*Objective*.
Could you print every one of the lines below verbatim, with nothing changed, added, or left out?

*Data lines*.
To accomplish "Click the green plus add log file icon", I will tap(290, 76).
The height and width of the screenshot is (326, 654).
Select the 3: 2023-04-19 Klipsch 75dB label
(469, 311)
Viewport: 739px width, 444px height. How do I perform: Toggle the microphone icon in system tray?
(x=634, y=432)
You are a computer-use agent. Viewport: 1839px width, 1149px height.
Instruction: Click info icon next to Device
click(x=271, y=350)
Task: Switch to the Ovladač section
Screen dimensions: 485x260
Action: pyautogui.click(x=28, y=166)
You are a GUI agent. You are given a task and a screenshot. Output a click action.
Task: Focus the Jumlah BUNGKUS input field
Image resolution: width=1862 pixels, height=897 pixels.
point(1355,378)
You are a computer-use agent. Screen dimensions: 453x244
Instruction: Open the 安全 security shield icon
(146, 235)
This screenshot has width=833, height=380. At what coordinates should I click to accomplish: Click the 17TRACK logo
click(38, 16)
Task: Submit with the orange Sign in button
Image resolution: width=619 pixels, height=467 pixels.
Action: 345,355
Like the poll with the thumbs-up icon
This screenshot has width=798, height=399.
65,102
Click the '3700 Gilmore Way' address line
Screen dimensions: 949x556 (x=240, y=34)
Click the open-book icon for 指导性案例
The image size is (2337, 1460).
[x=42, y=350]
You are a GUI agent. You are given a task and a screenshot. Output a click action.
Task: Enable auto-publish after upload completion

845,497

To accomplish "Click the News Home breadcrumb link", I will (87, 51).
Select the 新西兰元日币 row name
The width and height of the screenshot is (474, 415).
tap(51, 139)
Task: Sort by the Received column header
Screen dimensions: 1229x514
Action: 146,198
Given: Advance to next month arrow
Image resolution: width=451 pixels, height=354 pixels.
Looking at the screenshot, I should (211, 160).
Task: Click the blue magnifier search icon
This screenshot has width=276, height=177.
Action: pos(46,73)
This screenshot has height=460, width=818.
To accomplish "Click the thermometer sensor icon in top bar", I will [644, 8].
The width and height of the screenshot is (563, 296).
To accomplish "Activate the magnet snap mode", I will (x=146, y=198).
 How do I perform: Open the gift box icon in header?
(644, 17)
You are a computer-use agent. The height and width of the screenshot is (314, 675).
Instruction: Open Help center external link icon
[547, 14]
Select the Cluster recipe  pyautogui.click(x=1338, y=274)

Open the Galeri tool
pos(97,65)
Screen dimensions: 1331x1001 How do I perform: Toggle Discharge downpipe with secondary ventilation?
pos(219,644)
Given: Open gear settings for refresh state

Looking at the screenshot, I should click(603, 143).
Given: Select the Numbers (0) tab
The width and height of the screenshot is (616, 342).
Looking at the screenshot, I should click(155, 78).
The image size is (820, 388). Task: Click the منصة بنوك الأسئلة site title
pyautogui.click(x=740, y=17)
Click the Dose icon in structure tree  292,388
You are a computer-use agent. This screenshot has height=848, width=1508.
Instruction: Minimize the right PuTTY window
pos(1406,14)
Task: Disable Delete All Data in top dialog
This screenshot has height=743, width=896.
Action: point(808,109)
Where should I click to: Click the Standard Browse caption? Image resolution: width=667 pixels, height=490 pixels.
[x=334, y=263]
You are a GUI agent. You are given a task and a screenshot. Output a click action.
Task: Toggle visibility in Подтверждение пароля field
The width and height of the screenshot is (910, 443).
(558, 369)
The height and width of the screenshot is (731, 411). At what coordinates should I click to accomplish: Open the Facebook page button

*Expected answer*.
To accomplish "Click the green plus add log file icon", I will tap(290, 76).
The height and width of the screenshot is (326, 654).
Select the 3: 2023-04-19 Klipsch 75dB label
(469, 311)
Viewport: 739px width, 444px height. How do I perform: Toggle the microphone icon in system tray?
(x=634, y=432)
You are a computer-use agent. Viewport: 1839px width, 1149px height.
Instruction: Click info icon next to Device
click(x=271, y=350)
Task: Switch to the Ovladač section
Screen dimensions: 485x260
Action: pyautogui.click(x=28, y=166)
You are a GUI agent. You are given a task and a screenshot. Output a click action.
Task: Focus the Jumlah BUNGKUS input field
Image resolution: width=1862 pixels, height=897 pixels.
point(1355,378)
You are a computer-use agent. Screen dimensions: 453x244
Instruction: Open the 安全 security shield icon
(146, 235)
This screenshot has width=833, height=380. At what coordinates should I click to accomplish: Click the 17TRACK logo
click(38, 16)
Task: Submit with the orange Sign in button
Image resolution: width=619 pixels, height=467 pixels.
Action: 345,355
Like the poll with the thumbs-up icon
This screenshot has width=798, height=399.
65,102
Click the '3700 Gilmore Way' address line
Screen dimensions: 949x556 (x=240, y=34)
Click the open-book icon for 指导性案例
The image size is (2337, 1460).
[x=42, y=350]
You are a GUI agent. You are given a task and a screenshot. Output a click action.
Task: Enable auto-publish after upload completion

845,497

To accomplish "Click the News Home breadcrumb link", I will (87, 51).
Select the 新西兰元日币 row name
The width and height of the screenshot is (474, 415).
tap(51, 139)
Task: Sort by the Received column header
Screen dimensions: 1229x514
Action: 146,198
Given: Advance to next month arrow
Image resolution: width=451 pixels, height=354 pixels.
Looking at the screenshot, I should (211, 160).
Task: Click the blue magnifier search icon
This screenshot has width=276, height=177.
Action: pos(46,73)
This screenshot has height=460, width=818.
To accomplish "Click the thermometer sensor icon in top bar", I will [644, 8].
The width and height of the screenshot is (563, 296).
To accomplish "Activate the magnet snap mode", I will (x=146, y=198).
 How do I perform: Open the gift box icon in header?
(644, 17)
You are a computer-use agent. The height and width of the screenshot is (314, 675).
Instruction: Open Help center external link icon
[547, 14]
Select the Cluster recipe  pyautogui.click(x=1338, y=274)

Open the Galeri tool
pos(97,65)
Screen dimensions: 1331x1001 How do I perform: Toggle Discharge downpipe with secondary ventilation?
pos(219,644)
Given: Open gear settings for refresh state

Looking at the screenshot, I should click(603, 143).
Given: Select the Numbers (0) tab
The width and height of the screenshot is (616, 342).
Looking at the screenshot, I should click(155, 78).
The image size is (820, 388). Task: Click the منصة بنوك الأسئلة site title
pyautogui.click(x=740, y=17)
Click the Dose icon in structure tree  292,388
You are a computer-use agent. This screenshot has height=848, width=1508.
Instruction: Minimize the right PuTTY window
pos(1406,14)
Task: Disable Delete All Data in top dialog
This screenshot has height=743, width=896.
Action: point(808,109)
Where should I click to: Click the Standard Browse caption? Image resolution: width=667 pixels, height=490 pixels.
[x=334, y=263]
You are a GUI agent. You are given a task and a screenshot. Output a click action.
Task: Toggle visibility in Подтверждение пароля field
The width and height of the screenshot is (910, 443).
(558, 369)
The height and width of the screenshot is (731, 411). At what coordinates should I click to accomplish: Open the Facebook page button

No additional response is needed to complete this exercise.